Exercise brief:
Your task is to reproduce, exactly and only, the lines running from the line containing "The width and height of the screenshot is (1154, 489)." to the end of the data below, both included.

── Supplied material ──

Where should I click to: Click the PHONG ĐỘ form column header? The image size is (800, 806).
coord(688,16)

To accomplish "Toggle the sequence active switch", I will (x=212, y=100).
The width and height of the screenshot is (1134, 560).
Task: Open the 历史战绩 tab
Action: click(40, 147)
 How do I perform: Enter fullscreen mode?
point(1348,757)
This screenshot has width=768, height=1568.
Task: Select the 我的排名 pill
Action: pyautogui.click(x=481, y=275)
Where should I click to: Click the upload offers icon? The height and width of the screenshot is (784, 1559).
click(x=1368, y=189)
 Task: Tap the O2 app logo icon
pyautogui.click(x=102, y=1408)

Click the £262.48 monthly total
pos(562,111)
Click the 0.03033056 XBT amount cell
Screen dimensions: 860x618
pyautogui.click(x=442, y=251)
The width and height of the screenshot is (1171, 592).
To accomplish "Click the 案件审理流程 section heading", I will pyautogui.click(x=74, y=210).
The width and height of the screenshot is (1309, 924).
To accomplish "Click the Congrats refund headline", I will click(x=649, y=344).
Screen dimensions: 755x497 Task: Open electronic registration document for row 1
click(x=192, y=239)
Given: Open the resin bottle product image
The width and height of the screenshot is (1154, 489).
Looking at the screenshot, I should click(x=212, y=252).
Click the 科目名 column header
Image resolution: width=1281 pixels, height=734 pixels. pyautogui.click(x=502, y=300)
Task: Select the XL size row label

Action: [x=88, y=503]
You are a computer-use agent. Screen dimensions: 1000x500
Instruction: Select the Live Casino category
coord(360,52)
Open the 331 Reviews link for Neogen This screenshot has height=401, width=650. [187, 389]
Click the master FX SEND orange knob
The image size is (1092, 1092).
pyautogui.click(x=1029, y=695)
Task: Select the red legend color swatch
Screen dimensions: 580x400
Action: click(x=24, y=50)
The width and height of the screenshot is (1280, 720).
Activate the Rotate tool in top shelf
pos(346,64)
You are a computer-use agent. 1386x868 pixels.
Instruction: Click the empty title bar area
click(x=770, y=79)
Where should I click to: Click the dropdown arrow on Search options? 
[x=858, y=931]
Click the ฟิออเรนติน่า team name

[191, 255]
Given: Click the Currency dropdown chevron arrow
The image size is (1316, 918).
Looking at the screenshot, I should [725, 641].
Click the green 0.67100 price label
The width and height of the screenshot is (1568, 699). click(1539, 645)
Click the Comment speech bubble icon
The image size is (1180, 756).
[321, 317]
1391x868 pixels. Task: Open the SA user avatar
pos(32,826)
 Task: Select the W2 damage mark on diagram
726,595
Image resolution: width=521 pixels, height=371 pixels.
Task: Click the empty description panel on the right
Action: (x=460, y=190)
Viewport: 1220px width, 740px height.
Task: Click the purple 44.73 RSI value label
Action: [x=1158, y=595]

───

Result of the exercise:
The width and height of the screenshot is (1154, 489).
Looking at the screenshot, I should click(x=212, y=252).
Click the 科目名 column header
Image resolution: width=1281 pixels, height=734 pixels. pyautogui.click(x=502, y=300)
Task: Select the XL size row label

Action: [x=88, y=503]
You are a computer-use agent. Screen dimensions: 1000x500
Instruction: Select the Live Casino category
coord(360,52)
Open the 331 Reviews link for Neogen This screenshot has height=401, width=650. [187, 389]
Click the master FX SEND orange knob
The image size is (1092, 1092).
pyautogui.click(x=1029, y=695)
Task: Select the red legend color swatch
Screen dimensions: 580x400
Action: click(x=24, y=50)
The width and height of the screenshot is (1280, 720).
Activate the Rotate tool in top shelf
pos(346,64)
You are a computer-use agent. 1386x868 pixels.
Instruction: Click the empty title bar area
click(x=770, y=79)
Where should I click to: Click the dropdown arrow on Search options? 
[x=858, y=931]
Click the ฟิออเรนติน่า team name

[191, 255]
Given: Click the Currency dropdown chevron arrow
The image size is (1316, 918).
Looking at the screenshot, I should [725, 641].
Click the green 0.67100 price label
The width and height of the screenshot is (1568, 699). click(1539, 645)
Click the Comment speech bubble icon
The image size is (1180, 756).
[321, 317]
1391x868 pixels. Task: Open the SA user avatar
pos(32,826)
 Task: Select the W2 damage mark on diagram
726,595
Image resolution: width=521 pixels, height=371 pixels.
Task: Click the empty description panel on the right
Action: (x=460, y=190)
Viewport: 1220px width, 740px height.
Task: Click the purple 44.73 RSI value label
Action: [x=1158, y=595]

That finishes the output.